La loi de Finances pour 2017 a été définitivement adoptée le 20 décembre dernier.

 

Dans ce budget d’année électorale, peu de mesures significatives ont été votées, hormis la mise en place d’une réduction d’impôt pour les ménages les plus modestes et du prélèvement à la source de l’impôt sur le revenu prévu à compter de 2018.

 

  • Une mesure anti-abus pour lutter contre certains détournements du plafonnement de l’ISF

Le plafonnement de l’ISF permet aux redevables de cet impôt qui perçoivent peu de revenus d’en atténuer la charge. Le nouveau dispositif vise à réintégrer, dans le calcul du plafonnement, les revenus distribués à une société soumise à l’IS contrôlée par le redevable, lorsque l’existence de cette société et le choix d’y recourir ont pour objet principal d’éluder tout ou partie de l’ISF. En 2013, le Conseil Constitutionnel avait censuré une disposition similaire. Le gouvernement a donc adopté une approche un peu différente pour tenter de la faire passer. Ainsi, le Conseil Constitutionnel a été saisi et aura l’occasion de se prononcer à nouveau sur ce sujet.

 

  • La diminution du taux de l’Impôt sur les Sociétés (IS)
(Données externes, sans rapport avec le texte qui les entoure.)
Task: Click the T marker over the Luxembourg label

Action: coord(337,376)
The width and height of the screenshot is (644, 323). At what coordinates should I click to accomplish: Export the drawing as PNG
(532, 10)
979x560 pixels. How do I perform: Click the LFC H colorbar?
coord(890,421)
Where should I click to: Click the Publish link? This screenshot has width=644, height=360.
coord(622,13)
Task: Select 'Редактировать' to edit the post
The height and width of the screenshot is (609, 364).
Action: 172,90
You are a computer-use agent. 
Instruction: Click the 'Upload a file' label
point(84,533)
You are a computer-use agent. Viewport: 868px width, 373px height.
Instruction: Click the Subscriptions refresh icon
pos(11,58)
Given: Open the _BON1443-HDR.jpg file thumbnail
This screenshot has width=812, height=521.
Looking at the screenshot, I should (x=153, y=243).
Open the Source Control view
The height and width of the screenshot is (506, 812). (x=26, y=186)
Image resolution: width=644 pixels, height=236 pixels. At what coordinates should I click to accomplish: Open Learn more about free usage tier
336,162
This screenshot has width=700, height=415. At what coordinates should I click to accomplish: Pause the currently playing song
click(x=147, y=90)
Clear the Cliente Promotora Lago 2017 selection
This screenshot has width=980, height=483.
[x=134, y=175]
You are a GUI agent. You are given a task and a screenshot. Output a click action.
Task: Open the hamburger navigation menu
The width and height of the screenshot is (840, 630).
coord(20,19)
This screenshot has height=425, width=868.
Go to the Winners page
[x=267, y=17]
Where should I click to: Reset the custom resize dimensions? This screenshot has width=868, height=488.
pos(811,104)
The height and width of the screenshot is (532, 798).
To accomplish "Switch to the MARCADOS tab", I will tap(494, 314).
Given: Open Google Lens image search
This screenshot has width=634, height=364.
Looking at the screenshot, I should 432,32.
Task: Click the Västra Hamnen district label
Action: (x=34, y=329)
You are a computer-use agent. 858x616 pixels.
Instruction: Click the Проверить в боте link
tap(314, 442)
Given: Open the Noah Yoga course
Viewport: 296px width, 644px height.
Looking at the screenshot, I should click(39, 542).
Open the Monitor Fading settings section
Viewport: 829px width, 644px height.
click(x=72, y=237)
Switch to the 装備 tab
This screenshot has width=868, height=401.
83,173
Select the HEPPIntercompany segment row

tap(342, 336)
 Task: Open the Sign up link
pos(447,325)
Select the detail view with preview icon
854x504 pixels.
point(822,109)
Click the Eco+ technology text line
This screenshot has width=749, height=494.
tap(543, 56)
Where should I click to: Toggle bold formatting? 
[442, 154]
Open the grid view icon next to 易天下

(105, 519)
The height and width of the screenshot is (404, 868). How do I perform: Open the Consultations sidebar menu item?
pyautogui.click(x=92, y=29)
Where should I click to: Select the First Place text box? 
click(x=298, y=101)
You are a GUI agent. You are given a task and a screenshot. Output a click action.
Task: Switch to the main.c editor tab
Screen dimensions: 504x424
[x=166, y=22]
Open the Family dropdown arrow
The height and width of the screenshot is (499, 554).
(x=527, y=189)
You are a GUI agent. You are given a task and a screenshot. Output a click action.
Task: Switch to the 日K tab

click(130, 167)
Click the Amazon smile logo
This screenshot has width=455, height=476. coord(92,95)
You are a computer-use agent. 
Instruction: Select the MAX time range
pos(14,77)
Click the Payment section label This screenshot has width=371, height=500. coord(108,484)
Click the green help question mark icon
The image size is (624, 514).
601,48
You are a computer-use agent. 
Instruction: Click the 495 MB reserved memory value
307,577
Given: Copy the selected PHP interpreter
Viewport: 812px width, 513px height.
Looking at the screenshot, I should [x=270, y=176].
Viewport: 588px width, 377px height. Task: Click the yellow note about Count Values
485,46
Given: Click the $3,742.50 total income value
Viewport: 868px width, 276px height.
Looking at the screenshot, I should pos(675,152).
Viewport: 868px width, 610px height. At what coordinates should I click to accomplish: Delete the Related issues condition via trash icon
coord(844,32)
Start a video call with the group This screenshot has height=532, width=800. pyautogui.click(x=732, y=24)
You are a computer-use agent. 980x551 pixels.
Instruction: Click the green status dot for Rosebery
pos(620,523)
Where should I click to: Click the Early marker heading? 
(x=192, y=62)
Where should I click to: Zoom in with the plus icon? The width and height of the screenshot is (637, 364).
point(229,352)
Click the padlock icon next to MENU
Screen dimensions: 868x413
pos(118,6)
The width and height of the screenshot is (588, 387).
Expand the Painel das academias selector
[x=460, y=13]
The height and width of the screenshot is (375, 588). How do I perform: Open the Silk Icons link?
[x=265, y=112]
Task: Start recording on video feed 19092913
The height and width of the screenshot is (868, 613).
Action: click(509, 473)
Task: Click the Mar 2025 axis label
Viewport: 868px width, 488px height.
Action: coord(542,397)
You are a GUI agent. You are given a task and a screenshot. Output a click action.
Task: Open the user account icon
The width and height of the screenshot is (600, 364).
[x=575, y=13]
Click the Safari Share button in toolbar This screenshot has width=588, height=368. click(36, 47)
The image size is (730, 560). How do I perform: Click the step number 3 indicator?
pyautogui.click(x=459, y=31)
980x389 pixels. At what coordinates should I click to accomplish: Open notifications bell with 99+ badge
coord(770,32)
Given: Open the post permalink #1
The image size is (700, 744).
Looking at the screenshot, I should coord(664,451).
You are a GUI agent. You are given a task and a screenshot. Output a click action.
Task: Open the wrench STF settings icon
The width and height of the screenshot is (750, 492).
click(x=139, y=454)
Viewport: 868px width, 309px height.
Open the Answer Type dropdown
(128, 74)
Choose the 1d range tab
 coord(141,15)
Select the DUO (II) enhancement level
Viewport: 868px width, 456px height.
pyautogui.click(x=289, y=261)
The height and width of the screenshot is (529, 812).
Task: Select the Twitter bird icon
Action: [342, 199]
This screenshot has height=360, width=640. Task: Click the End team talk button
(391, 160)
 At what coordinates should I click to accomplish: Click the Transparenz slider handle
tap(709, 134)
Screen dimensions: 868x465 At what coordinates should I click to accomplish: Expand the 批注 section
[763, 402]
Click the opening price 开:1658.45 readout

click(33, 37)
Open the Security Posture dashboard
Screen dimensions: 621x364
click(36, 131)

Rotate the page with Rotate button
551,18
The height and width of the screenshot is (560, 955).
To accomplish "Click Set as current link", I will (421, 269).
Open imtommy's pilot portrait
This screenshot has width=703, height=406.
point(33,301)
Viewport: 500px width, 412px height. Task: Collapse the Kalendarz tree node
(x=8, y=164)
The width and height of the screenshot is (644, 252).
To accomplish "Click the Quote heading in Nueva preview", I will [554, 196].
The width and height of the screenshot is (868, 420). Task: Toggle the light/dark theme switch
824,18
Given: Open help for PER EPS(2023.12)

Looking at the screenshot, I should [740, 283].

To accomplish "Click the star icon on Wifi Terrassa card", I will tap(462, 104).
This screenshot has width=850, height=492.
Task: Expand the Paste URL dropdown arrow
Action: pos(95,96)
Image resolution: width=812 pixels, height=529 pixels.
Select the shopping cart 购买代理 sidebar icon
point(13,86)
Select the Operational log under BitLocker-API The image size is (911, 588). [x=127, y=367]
Le taux de l’IS sera ramené progressivement à 28 % (contre 33,33 % actuellement) en 2020 pour tous les bénéfices de toutes les entreprises. Cette baisse de plus de 5 points renforce l’attractivité des sociétés soumises à l’IS comme mode de détention du patrimoine, notamment immobilier.

 

  • Une nouvelle modification du régime fiscal des attributions gratuites d’actions

Les députés sont revenus partiellement sur la fiscalité favorable mise en place par la Loi Macron puisque, pour les plans attribués à compter de la publication de la loi, au-delà de 300 000 euros de gains d’acquisition, ceux-ci sont imposés dans la catégorie des salaires. Parallèlement, la cotisation patronale est rétablie à 30 %, sauf pour les PME qui n’ont pas procédé à la distribution de dividendes depuis leur création.

 

  • L’encadrement des exonérations d’ISF des titres détenus dans un cadre professionnel

L’article 885 O ter du CGI définissant l’exonération de l’ISF au titre de l’outil professionnel est complété afin d’exclure de la qualification de biens professionnels, la fraction de la valeur des titres représentative des biens du patrimoine non professionnel logés dans des filiales et sous-filiales.

 

  • L’affiliation au RSI des loueurs en meublé au-delà d’un certain seuil de revenus 

La Loi de Financement de la Sécurité Sociale pour 2017 prévoit à partir du 1er janvier 2017, une affiliation au RSI pour les personnes dont les recettes tirées de la location meublée de locaux d’habitation sont supérieures à 23 000 euros par an et qui remplissent une des deux conditions suivantes :

  1. les locaux sont loués à une clientèle y effectuant un séjour à la journée, semaine ou mois et n’y élisant pas domicile ;
  2. un membre du foyer fiscal est inscrit au RCS en qualité de loueur professionnel.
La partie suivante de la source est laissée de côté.